**Task statement**
Could you return every line of the records below that contains the word "pixels"?
--- Information provided Enclosed Below ---
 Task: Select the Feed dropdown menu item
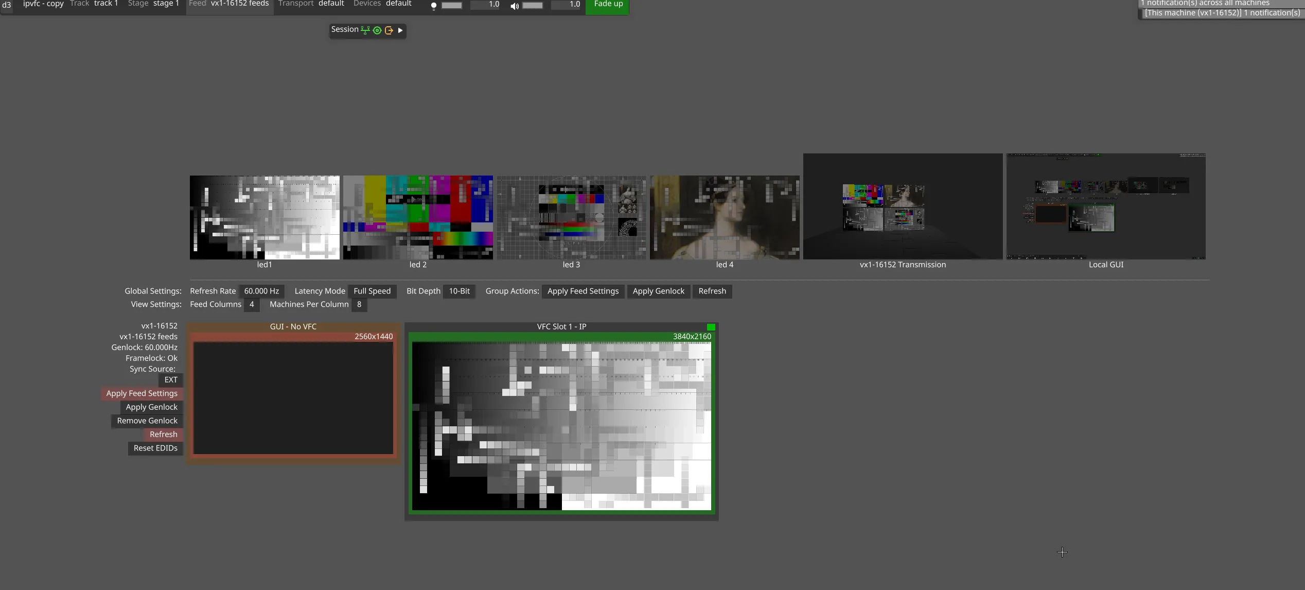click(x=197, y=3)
--- End of Enclosed Information provided ---
--- Information provided Enclosed Below ---
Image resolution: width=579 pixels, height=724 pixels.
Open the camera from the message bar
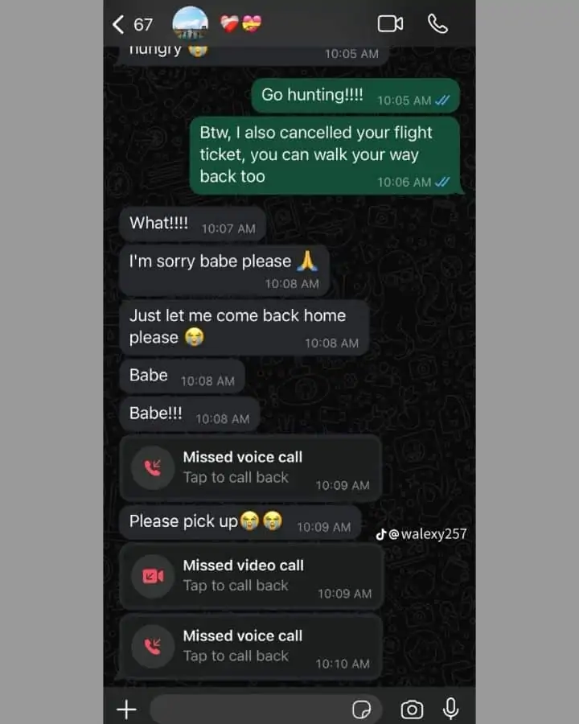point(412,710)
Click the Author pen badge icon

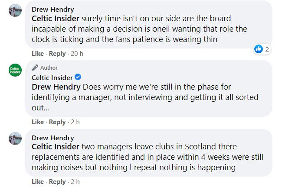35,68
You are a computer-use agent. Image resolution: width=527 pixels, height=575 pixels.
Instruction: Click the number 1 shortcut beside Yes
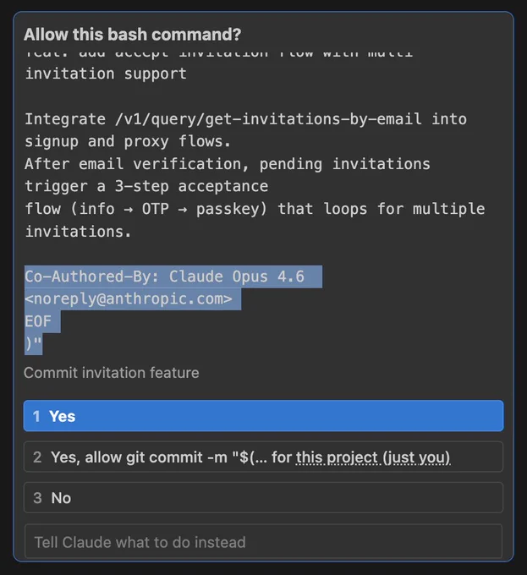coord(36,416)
--- End of Enclosed Information provided ---
**Response to the exercise**
Image resolution: width=579 pixels, height=724 pixels.
You are a computer-use agent. Image resolution: width=527 pixels, height=575 pixels.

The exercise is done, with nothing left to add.